NASA planning to send astronauts to moon's dark side South Pole, will they discover aliens?

Buzz Aldrin
Apollo 11 astronaut Buzz Aldrin and the U.S. flag on the moon

The American space agency is reportedly planning to send astronauts to moon's mysterious South Pole, which has been never explored by humans and this new mission is expected to unveil more secrets about this creepy area.

"We know the South Pole region contains ice and may be rich in other resources based on our observations from orbit, but, otherwise, it's a completely unexplored world. The South Pole is far from the Apollo landing sites clustered around the equator, so it will offer us a new challenge and a new environment to explore as we build our capabilities to travel farther into space," said Steven Clarke, deputy associate administrator in NASA's Science Mission Directorate in a recent statement.

A few months ago, NASA had found frozen surface water on the moon's polar regions. Experts believe that this frozen water could be broken down and can be eventually made into rocket fuel which will help humans during long manned space missions.

Several experts believe that building a permanent human base on the lunar surface will catalyze the chances of conducting Mars colonizing missions in the future and reaping fuel from the lunar surface will help humans to achieve this task.

Even though humans have not walked on the polar regions of moon yet, space agencies like NASA have successfully studied these regions with robots.

"We've mapped every square meter, even areas of permanent shadow," said Noah Petro, an LRO project scientist based at NASA's Goddard Space Flight Center in a statement.

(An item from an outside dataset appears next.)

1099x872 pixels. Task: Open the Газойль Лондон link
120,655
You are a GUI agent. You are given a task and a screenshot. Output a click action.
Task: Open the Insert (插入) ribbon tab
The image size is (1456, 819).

The presence of water in the polar regions of the moon has made many people believe that life, at least in microbial form could be thriving there. NASA's upcoming space mission to the moon will also try to find traces of life on the moon, which may have sometimes existed on the lunar surface billions of years ago.

A few days back, Jim Bridenstine, the NASA administrator had revealed that the space agency's plans to take humans to the moon by 2024 could not be carried out by the US alone.

While talking at the space symposium on April 9, Bridenstine said that putting "humans on the moon in 2024 is not an America-alone effort. We need all of our international partners. In fact, none of us can do what we want to achieve alone."